San Francisco’s Market Split Widens: How House and Condo Prices Are Pulling Apart
Detached homes continue their steep rise while condo prices plateau, reshaping the city’s real estate playbook.
Detached homes continue their steep rise while condo prices plateau, reshaping the city’s real estate playbook.

San Francisco’s housing market is pulling in two directions: single-family home prices have surged to fresh highs, while condo and unit values are stagnating or even dipping in key districts. The city’s latest June figures show the median price for a detached house hitting $1.68 million, up nearly 7% year-on-year, while condo medians stalled at $1.23 million, barely budging from 2025’s numbers.
The growing gap matters because it changes who can buy, who stays, and how neighborhoods evolve. As Silicon Valley hiring resumes its breakneck pace, many executives are zeroing in on city houses in districts like Pacific Heights and Noe Valley, putting more pressure on already scarce inventory. Meanwhile, mid-market condos—especially in SOMA and parts of Mission Bay—are facing longer market stays as young professionals grow choosier and remote work continues to shake up location priorities.
The Realtor Alliance of San Francisco points to May data as a turning point. On Liberty Street in Dolores Heights, a renovated Queen Anne sold for $4.2 million after only nine days on the market. At the same time, a two-bedroom unit at the Infinity towers on Folsom Street lingered for 72 days before closing at $1.15 million, down from its original list price by almost 6%.
The numbers reflect a broader trend: Redfin’s Q2 report found single-family listings in Pacific Heights moving within 14 days on average, compared to a citywide 29-day average for condos. The supply pipeline is also tilting—just 420 standalone houses are active citywide, versus 1,180 condo and loft units as of July 1. Neighborhoods like Parkside and Bernal Heights, once considered “starter” home territory, are now seeing multiple bids above asking, further squeezing would-be move-up buyers.
Urban policy analysts attribute the appetite for houses to the city’s post-pandemic mindset: more buyers want private yards, office space, and greater separation from neighbors. Meanwhile, the downtown condo stock swelled after years of aggressive building, and recent tech layoffs left some brand-new units unsold. The trend is visible along Townsend Street, where some towers are quietly offering incentives including HOA fee waivers and closing cost support to attract buyers back.

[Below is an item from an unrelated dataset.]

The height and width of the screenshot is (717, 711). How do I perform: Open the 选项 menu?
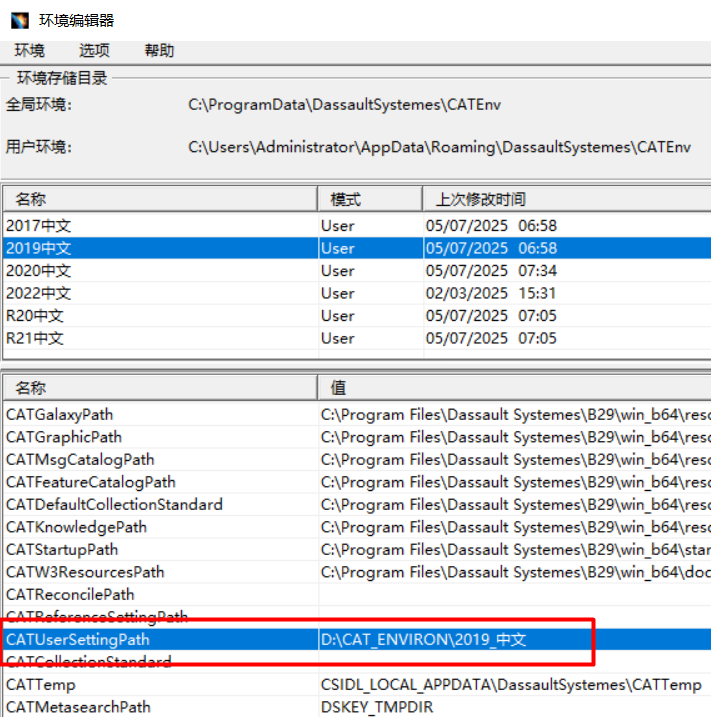click(94, 51)
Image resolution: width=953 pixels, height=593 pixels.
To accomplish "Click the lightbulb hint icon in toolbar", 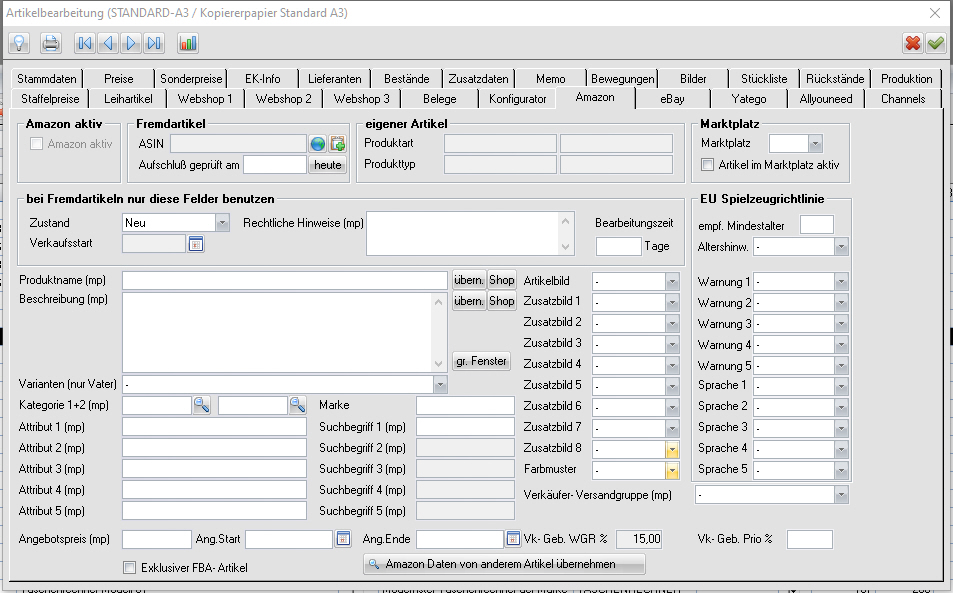I will click(18, 43).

Market-watchers say the next quarter will be decisive. Some brokerages, like Vanguard Properties, are encouraging condo sellers to price strategically and offer flexible terms, especially in high-rise corridors near the Embarcadero. For house hunters, the advice is to act decisively where supply is low but avoid overextending in overheated pockets like Lake Street or Glen Park.

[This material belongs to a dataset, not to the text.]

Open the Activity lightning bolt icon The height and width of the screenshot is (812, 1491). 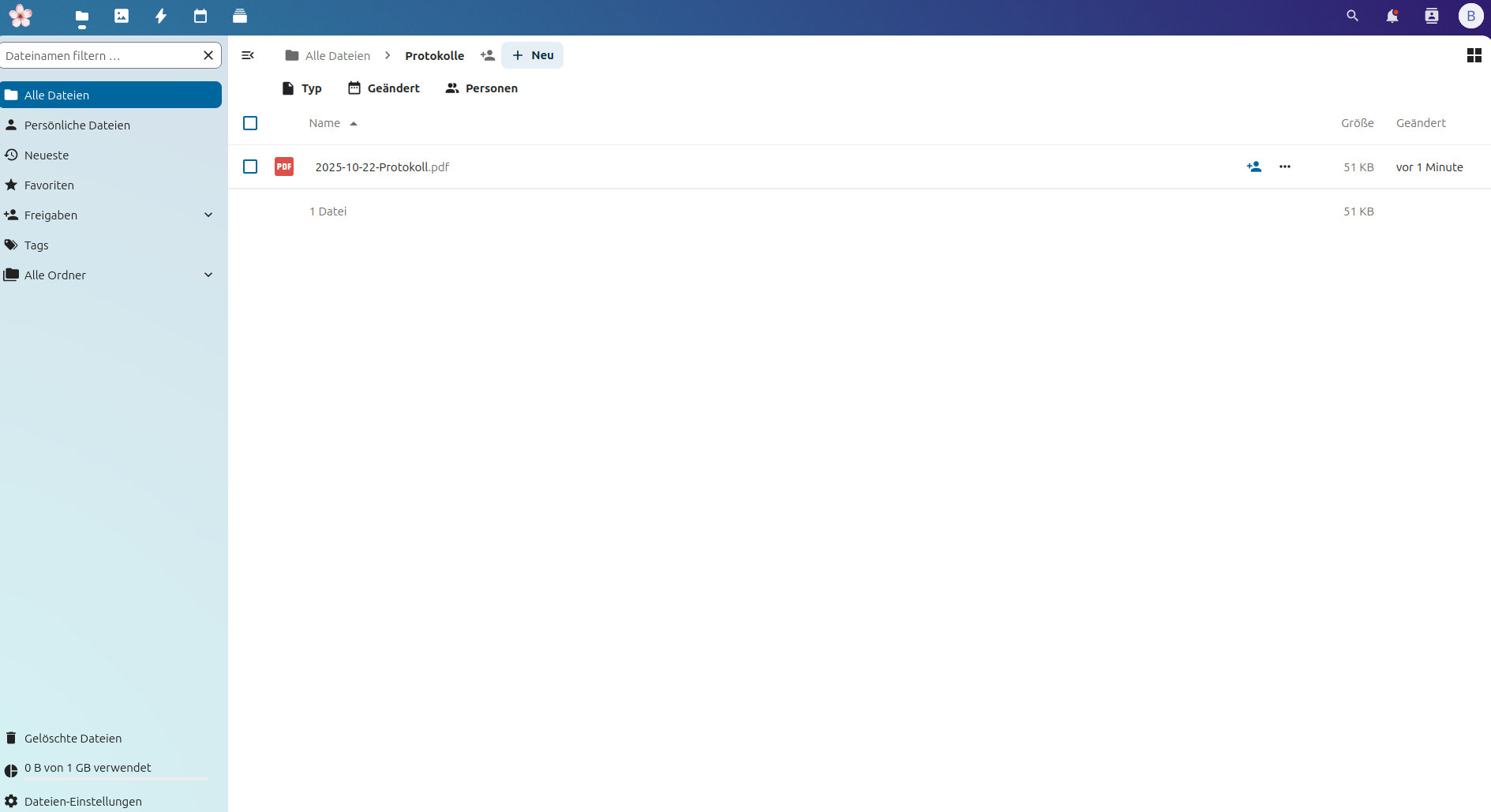click(x=161, y=16)
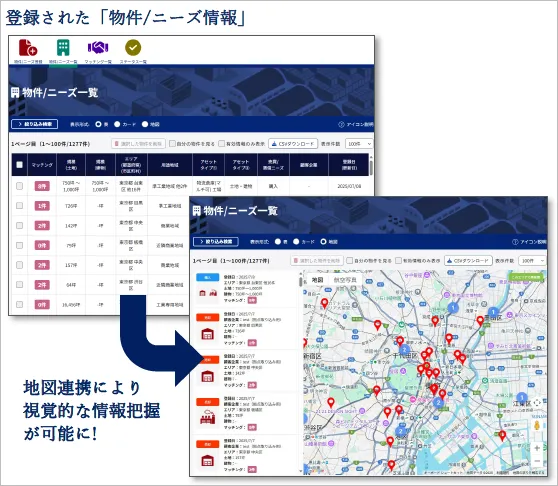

If the tech sector keeps hiring, demand for single-family homes will likely climb further—raising the prospect of more out-of-reach prices for first-timers. Conversely, the city may see developers offer aggressive discounts or repackage downtown units as rentals if inventory remains stuck. The divergence between house and condo prices isn’t just a chart: it’s reshaping how, and where, San Franciscans live for the years ahead.